→ EXERCISE:
Restate word for word the run of lines that begins at the one containing "Reply to Leeingtonjunior's comment" and ends at the last line of the listing.

→ SUPPLIED INFORMATION:
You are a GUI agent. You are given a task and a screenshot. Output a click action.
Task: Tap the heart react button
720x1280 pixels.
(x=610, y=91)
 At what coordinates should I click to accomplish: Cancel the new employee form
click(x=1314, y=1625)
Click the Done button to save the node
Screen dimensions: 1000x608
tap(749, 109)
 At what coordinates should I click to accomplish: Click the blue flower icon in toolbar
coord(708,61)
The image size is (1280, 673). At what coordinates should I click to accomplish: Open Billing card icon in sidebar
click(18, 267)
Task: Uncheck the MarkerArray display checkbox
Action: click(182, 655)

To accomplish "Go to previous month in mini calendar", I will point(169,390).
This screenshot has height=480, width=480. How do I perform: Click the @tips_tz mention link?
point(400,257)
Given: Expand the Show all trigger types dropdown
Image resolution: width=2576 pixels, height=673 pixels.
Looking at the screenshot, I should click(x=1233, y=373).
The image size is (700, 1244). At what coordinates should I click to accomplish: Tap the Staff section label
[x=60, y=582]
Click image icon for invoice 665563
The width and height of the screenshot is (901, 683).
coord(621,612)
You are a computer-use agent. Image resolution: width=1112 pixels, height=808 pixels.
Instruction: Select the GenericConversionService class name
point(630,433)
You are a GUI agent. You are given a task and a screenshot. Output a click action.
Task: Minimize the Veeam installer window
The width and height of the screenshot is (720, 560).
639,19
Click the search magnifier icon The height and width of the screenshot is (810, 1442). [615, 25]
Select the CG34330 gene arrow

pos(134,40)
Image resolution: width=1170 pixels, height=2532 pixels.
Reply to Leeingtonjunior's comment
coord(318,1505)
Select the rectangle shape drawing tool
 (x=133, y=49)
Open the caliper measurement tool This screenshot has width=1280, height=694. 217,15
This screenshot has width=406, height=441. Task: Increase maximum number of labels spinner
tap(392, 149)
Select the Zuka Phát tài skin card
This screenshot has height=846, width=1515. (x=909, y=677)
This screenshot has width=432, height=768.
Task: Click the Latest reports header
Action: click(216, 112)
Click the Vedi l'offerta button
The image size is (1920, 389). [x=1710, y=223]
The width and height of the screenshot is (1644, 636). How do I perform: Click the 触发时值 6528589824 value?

→ RESULT OF THE EXERCISE:
Reply to Leeingtonjunior's comment
coord(318,1505)
Select the rectangle shape drawing tool
 (x=133, y=49)
Open the caliper measurement tool This screenshot has width=1280, height=694. 217,15
This screenshot has width=406, height=441. Task: Increase maximum number of labels spinner
tap(392, 149)
Select the Zuka Phát tài skin card
This screenshot has height=846, width=1515. (x=909, y=677)
This screenshot has width=432, height=768.
Task: Click the Latest reports header
Action: click(216, 112)
Click the Vedi l'offerta button
The image size is (1920, 389). [x=1710, y=223]
The width and height of the screenshot is (1644, 636). How do I perform: Click the 触发时值 6528589824 value?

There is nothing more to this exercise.